Support for non-canonical tags with html
Earnestly opened this issue · 5 comments
- Arch Linux
- 0.6.0 (linux amd64)
The definition of a non-canonical tag I am using here is essentially tags which close themselves, i.e. <foobar/>
.
There seems to be an issue where fq -d html
regards them as opening tags and nests everything else below.
Consider here a simple html document with a non-canonical element (typically seen as <link .../>
tags): here the foo
tag seems to be regarded as a parent of the bar
tag:
~ printf '<html><foo/><bar>baz</bar></html>' | fq -d html
{
"html": {
"body": {
"foo": {
"bar": "baz"
}
},
"head": ""
}
}
When forced to regard it as xml the output is more expected:
~ printf '<html><foo/><bar>baz</bar></html>' | fq -d xml
{
"html": {
"bar": "baz",
"foo": ""
}
}
Is this behaviour intentional?
PS: A workaround for -d html
is to use a tool like xml c14n ...
from xmlstarlet
to canonicalise the input before reading.
Hey! thanks for the report
The html parser is based on https://pkg.go.dev/golang.org/x/net/html which i think is a standard compliant html5 parser. My guess is that some well known self-closing elements, like <br/>
, are treated differently. For example this is how chrome parses <html><br/><bar>baz</bar></html>
and <html><foo/><bar>baz</bar></html>
:
I had wondered if browsers special case such tags. I'm not really sure what you can do here except use whatever the golang implementation decides. It seems to be fairly "unspecified" territory here.
Yeap i think it's part of the html5 spec which tags to treat specially and looking at the go parser implementation https://github.com/golang/net/blob/master/html/parse.go it looks to be quite hardcoded.
What kind of text do you want to parse? using the xml decoder causes other issues?

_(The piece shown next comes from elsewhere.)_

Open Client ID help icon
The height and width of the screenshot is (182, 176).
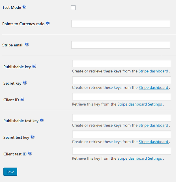(x=22, y=99)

I was parsing amazon order pages which somehow ended up with a bunch of <i .../>
tags, but I think my source material might have been damaged at some point. Starting with fresh html sources and the problems were gone. The little test cases were just a result of that, but -d html
now works fine for my purposes.
This issue can probably be closed and provide some google fodder for people who encounter the same issue.
Great 👍 i've sometimes used some jq to "massage" things before doing queries or export to something else, might be a workaround. Also fq -o array=true -d html
could be interesting, makes some kind of queries or manipulations easier.